We left the hall only vaguely aware that the programme had also included a dapper Prokofiev Classical Symphony and a white-hot account of Tchaikovsky's Francesca da Rimini, ardently played and with every pulsing accelerando calculated to perfection.

Eschenbach is a fastidious interpreter: his gestures are firm and precise, his manner, consistently alert. The previous Wednesday's Barbican concert with the LSO opened to an unusually high-powered performance of Dvorak's Carnival overture. The brass were on excellent form (especially in the closing pages), whereas the strings showed their mettle in a thoughtfully shaped reading of Brahms's Double Concerto featuring Pinchas Zukerman and Ralph Kirshbaum as soloists. At first, it seemed as if Zukerman was simply uninterested: he'd fidget, size his bow, scrape the floor with his shoe, glance ahead, then take up the action as and when he had to. OK, we know from Heifetz's example that an indifferent stance can be musically meaningless, but here it really was indicative of what we heard - until half-way through the first movement, when Zukerman suddenly turned on the heat and the whole performance sprang to life.
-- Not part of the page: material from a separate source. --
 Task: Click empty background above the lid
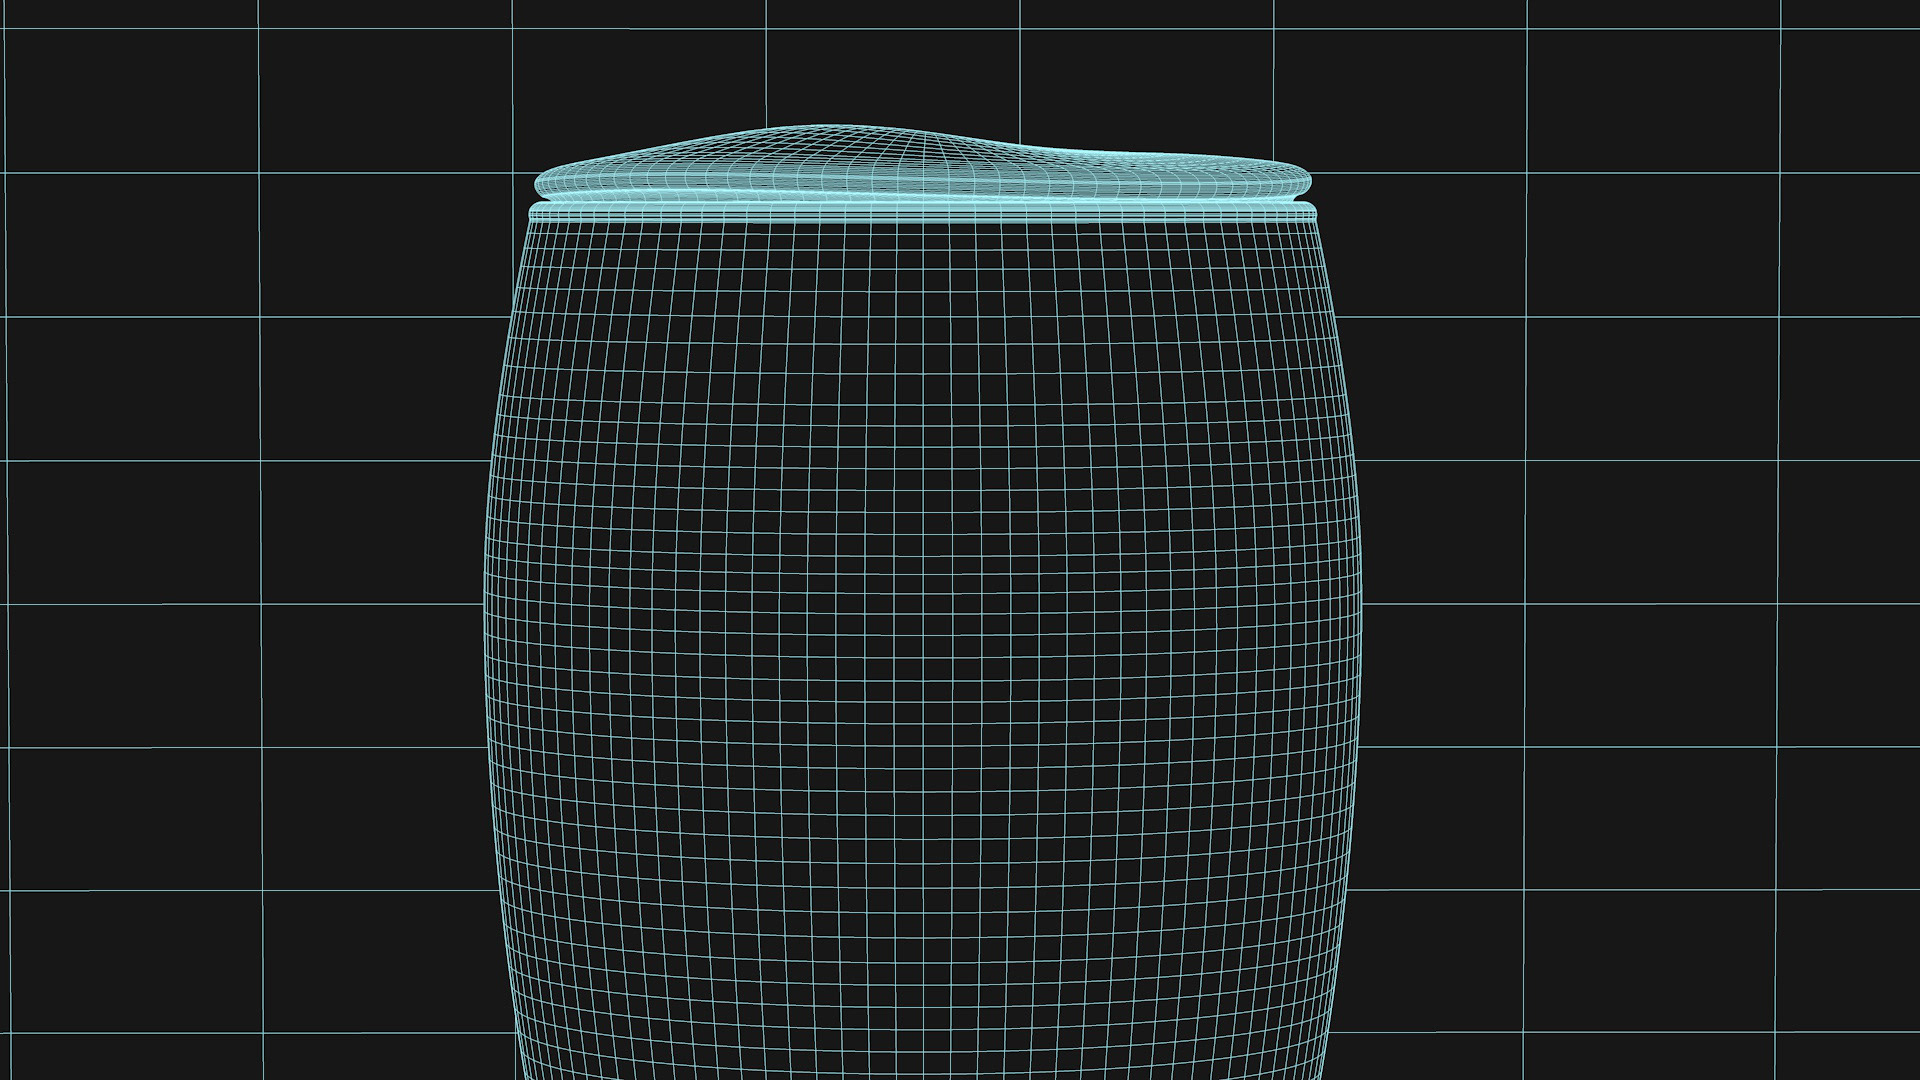(900, 70)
Thereafter, it was a case of mixed standards, with occasional enthusiasm from Zukerman, sensitively bowed commentary from Kirshbaum and a nicely stylised presentation of the orchestral part.

Beyond the interval, Kirshbaum re-appeared for a fresh, lyrically voiced reading of Dvorak's Cello Concerto, with Eschenbach attending to every detail in what must surely be the most luminous concerto accompaniment ever composed. The spirit was there, the feeling too, although a bigger tone would have made for stronger dialogue in parts of the first movement. Still, it was a loving statement and the closing pages were - as ever - unbearably poignant.